Differing number of features in test and training set

361 views Asked by At

I am trying to build a linear svm classifier to classify unknown test data.

However, as text documents do not have a fixed length, how do I ensure that the new documents have the same feature length?

Src and Dest differ in # of attributes: 2 != 1484

 LibSVM classifier = new LibSVM();
 classifier.setKernelType(new SelectedTag(LibSVM.KERNELTYPE_LINEAR, LibSVM.TAGS_KERNELTYPE));
 classifier.buildClassifier(data1);


 System.out.println("done");
 data2.setClassIndex(data2.numAttributes() - 1);
 double res = classifier.classifyInstance(data2.instance(0));

Data2 arff

@data
'This is a string!','?'

Is there anyway I could build a feature vector with the same number of attributes with the current model? Or would there be any solution other than this.

1

There are 1 answers

2
Sentry On

I doubt that this will work, because SVMs can only handle numeric data. If you want to use strings, you either have to use another kernel, or convert your string data into numerical data using a filter.

I suggest you try the StringToWordVector filter:

Converts String attributes into a set of attributes representing word occurrence (depending on the tokenizer) information from the text contained in the strings. The set of words (attributes) is determined by the first batch filtered (typically training data).

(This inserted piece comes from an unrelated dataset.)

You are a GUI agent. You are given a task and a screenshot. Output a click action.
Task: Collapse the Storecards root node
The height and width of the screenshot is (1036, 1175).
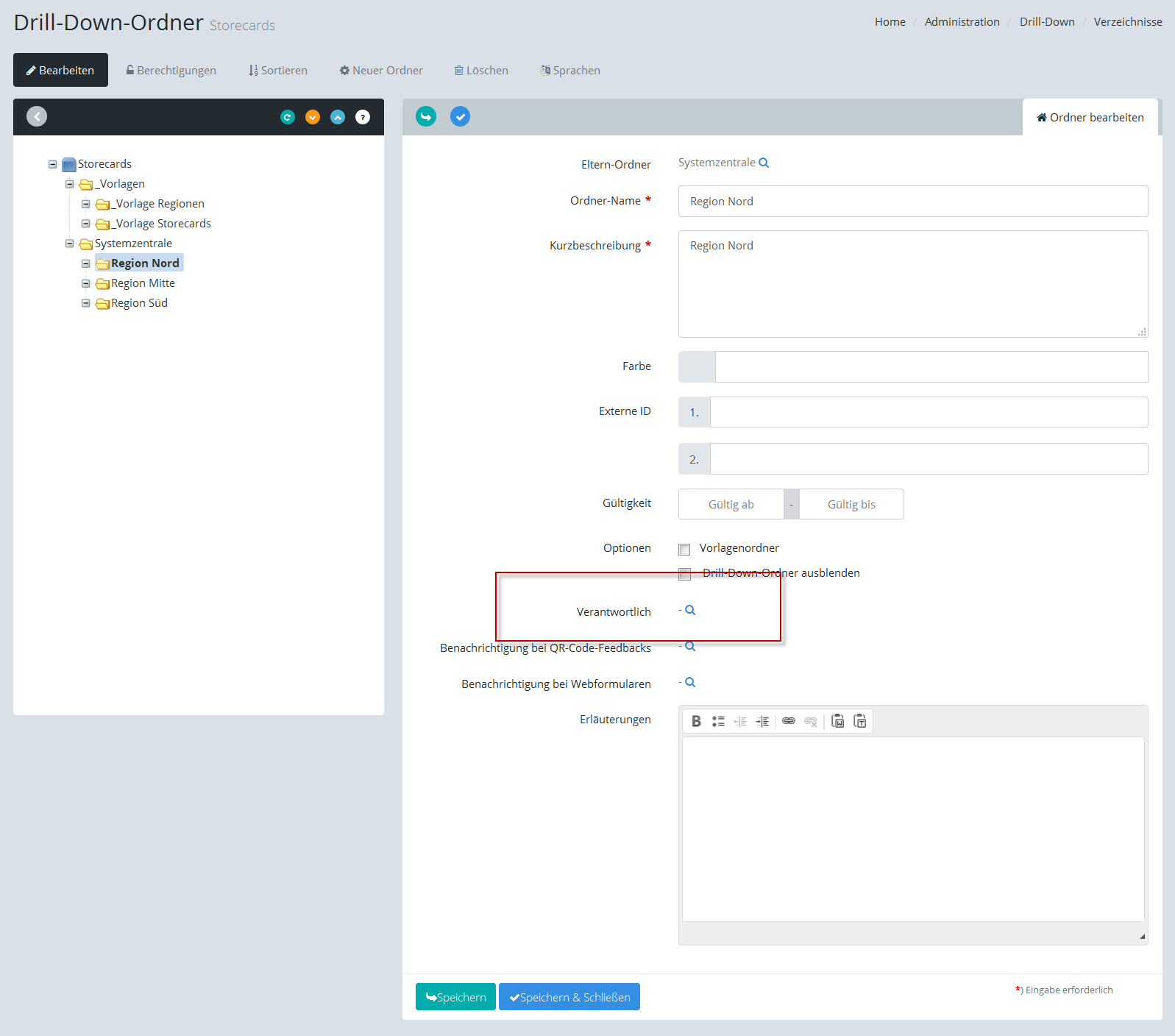tap(53, 164)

As the description of that filter says: You batch filter the training data first, which will initialize the filter. If you then apply the filter to your test data (even new unknown data), the result will always be compatible to your filtered training data.

The big question is if your model has to survive the termination of your program. If not, no problem.

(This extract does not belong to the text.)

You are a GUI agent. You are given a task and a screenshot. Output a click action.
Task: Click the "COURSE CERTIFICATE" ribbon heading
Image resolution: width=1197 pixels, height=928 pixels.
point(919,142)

Instances train = ...   // from somewhere
Instances test = ...    // from somewhere
Standardize filter = new Standardize();
filter.setInputFormat(train);  // initializing the filter once with training set
Instances newTrain = Filter.useFilter(train, filter);  // configures the Filter based on train instances and returns filtered instances
Instances newTest = Filter.useFilter(test, filter);    // create new test set

(source)

Since your filter has been initialized on your training data, you can now apply it to any data set that looks like the unfiltered training set by repeating the last line there

Instances newTest2 = Filter.useFilter(test2, filter);    // create another new test set

If you want to save your model and apply it over and over during multiple runs of your application, you should use the FilteredClassifier. (Have a look at this answer, where I explained the use of FilteredClassifier.) tl;dr: The filter is part of the classifier and can be serialized along with it, preserving the transformation on the input data.